Don't be too quick to write off Long Lake's value


Craig Ditman is an industrial forester and farmer manager. He has lived in the Klamath Falls area since 1969.

Published Jan. 12, 2004

By Craig Ditman

Guest columnist

I read with interest Dylan Darling's Dec. 11 article that indicated the proposed Long Lake water storage project will cost half a billion dollars or more and is unlikely to be pursued very far.

I can't say whether the reservoir will actually be constructed, but I can say with some certainty that the project has been somewhat misrepresented by the Bureau of Reclamation and that, for several reasons, its cost shouldn't approach the huge number indicated.

First, endangered species: It shouldn't take long to survey the 3,200 acres involved and we keep in mind that the purpose of the project is to improve habitat for already-listed species.

Next, there is no need for the Geary Canal to be enlarged to twice the size of the A Canal to carry surplus lake water to the pumping station where it will be lifted over the ridge. (The A Canal fish screen is designed to carry 1,100 cubic feet of water per second. A thousand cfs moves an acre-foot of water in 44 seconds.

At that rate the new lake could be filled to 200 feet deep in 215 days. At that level, Long Lake will hold as much water as Klamath Lake on a typical summer day. The stored water will leak and be absorbed at first.

It will evaporate and be used and there aren't 215 available days in any one year to fill the lake, but a water transport and screening facility half the size the Bureau proposes will work just fine, if anything will.

It may take five or more years to fill the lake and its water budget is always going to be hard to manage but there are no easy solutions or trade-offs to difficult problems like ours here in the Klamath Basin.

Next, no dam is needed, no ridges need to be raised and no tunnels need to be blasted through any mountain ridges to send the water back to Klamath Lake and the river. The contents of the new lake can be pumped (it'll actually siphon) back through the delivery system.

There'll be plenty of time when it isn't pumping anything into Long Lake to move the water back to the Geary Canal and out to Howard Bay where the returning water will flush out a part of Klamath Lake that, because of its topography and prevailing winds, could use a good flushing. And while the large volume of water is flowing 400 feet back down to the Geary Canal a huge volume of electricity could be generated.

What we would get with this project is a very deep new lake, lots of cool water, a cleaner, cooler, deeper Klamath Lake and River system, happier salmon and suckers, enhanced local recreation opportunities, new electricity capacity and a safer, stronger local economy, farm and otherwise.

Will it work? I don't know. The Bureau of Reclamation's 1987 study report indicates that it might. Local conditions, geologic and economic, have changed a lot since then, perhaps making the project much more viable now.

Cost?
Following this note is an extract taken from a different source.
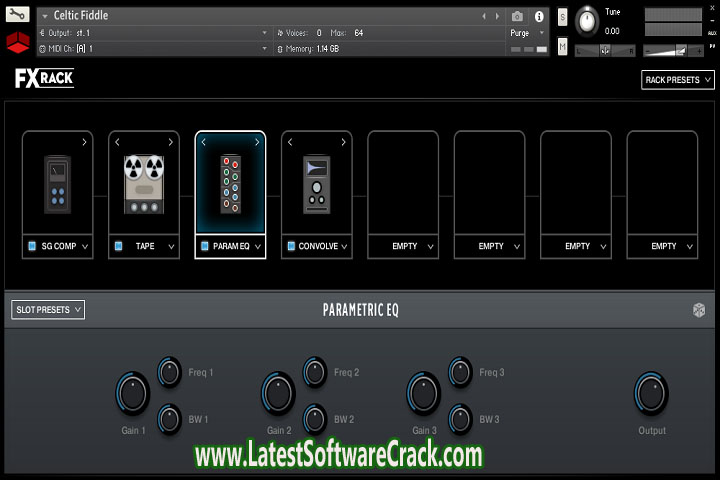Click the randomize dice icon
Image resolution: width=720 pixels, height=480 pixels.
point(698,310)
Who knows, but if the Bureau thinks $500 million is realistic for a project including a dam, a tunnel and 2,000 cfs of pumping and screening capacity then we're talking a lot less than that for the reservoir we need.

And, there's nothing wrong with looking for new shallow wetland storage, either, if that's what we need. It seems a little foolish to consider deep and shallow storage somehow mutually exclusive.